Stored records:
>>>>>
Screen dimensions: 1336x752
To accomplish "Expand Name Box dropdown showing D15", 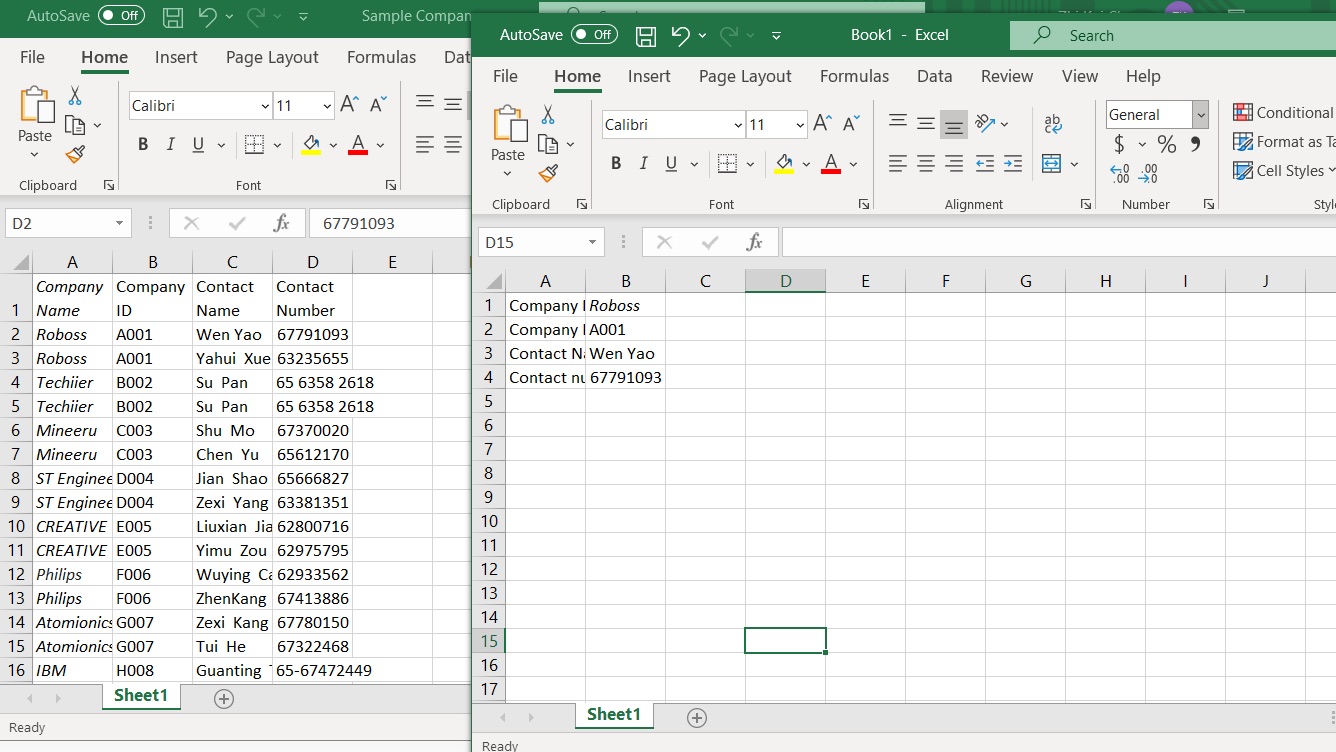I will (x=592, y=242).
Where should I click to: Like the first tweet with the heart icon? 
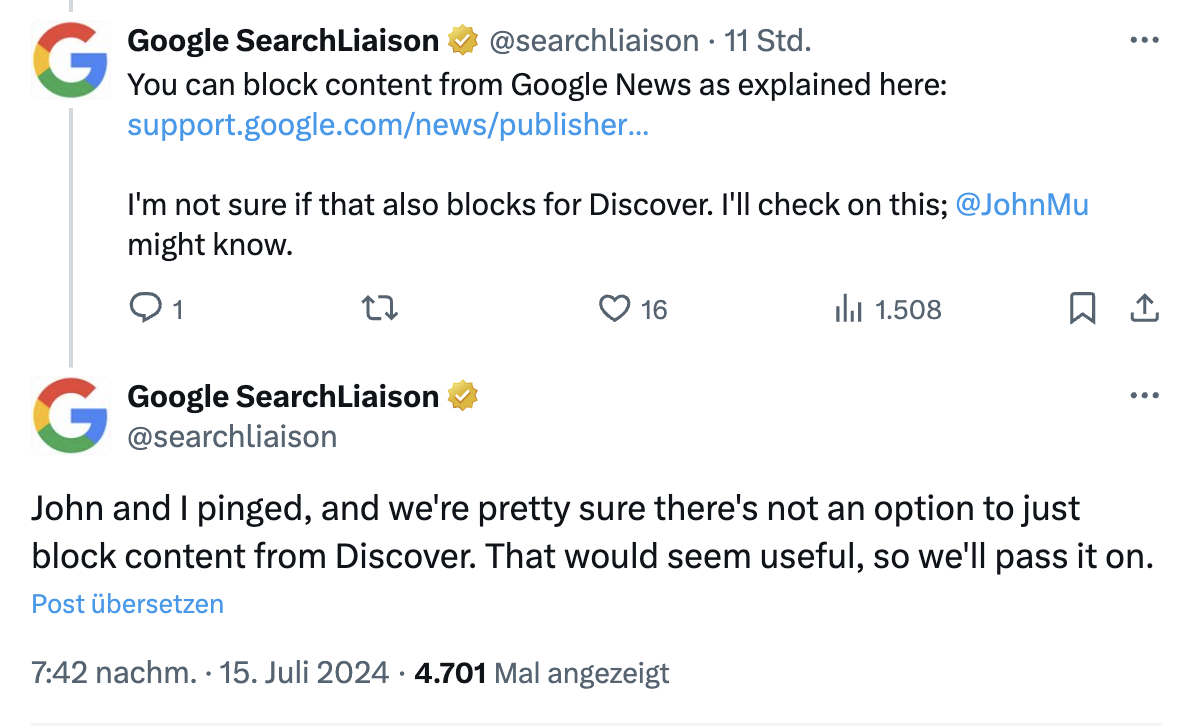(613, 309)
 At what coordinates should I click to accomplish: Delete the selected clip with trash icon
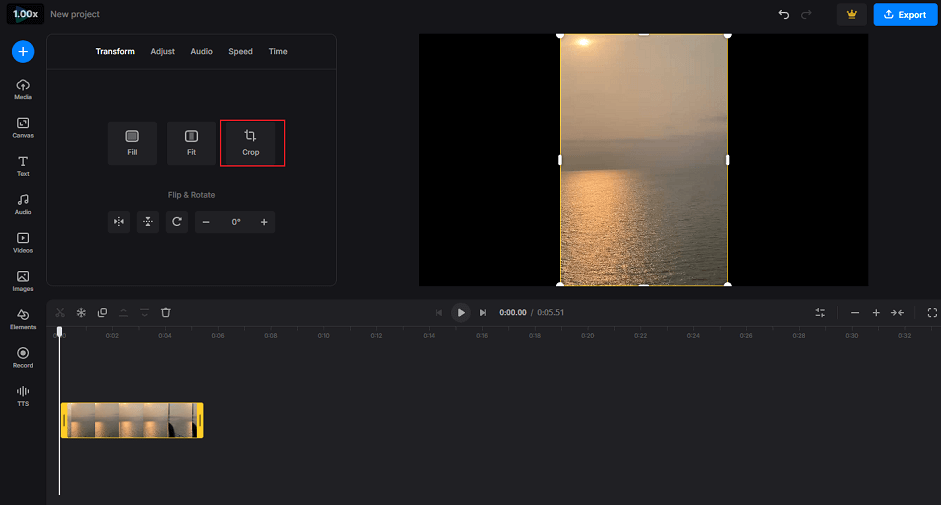click(x=166, y=313)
<<<<<
_WHAT THE TASK ASKS_. Write out a verbatim copy of the lines from the line that contains "At what coordinates" through the end of the entries above; pictures are not copied.

_WORKED SOLUTION_.
 At what coordinates should I click to accomplish: Delete the selected clip with trash icon
click(x=166, y=313)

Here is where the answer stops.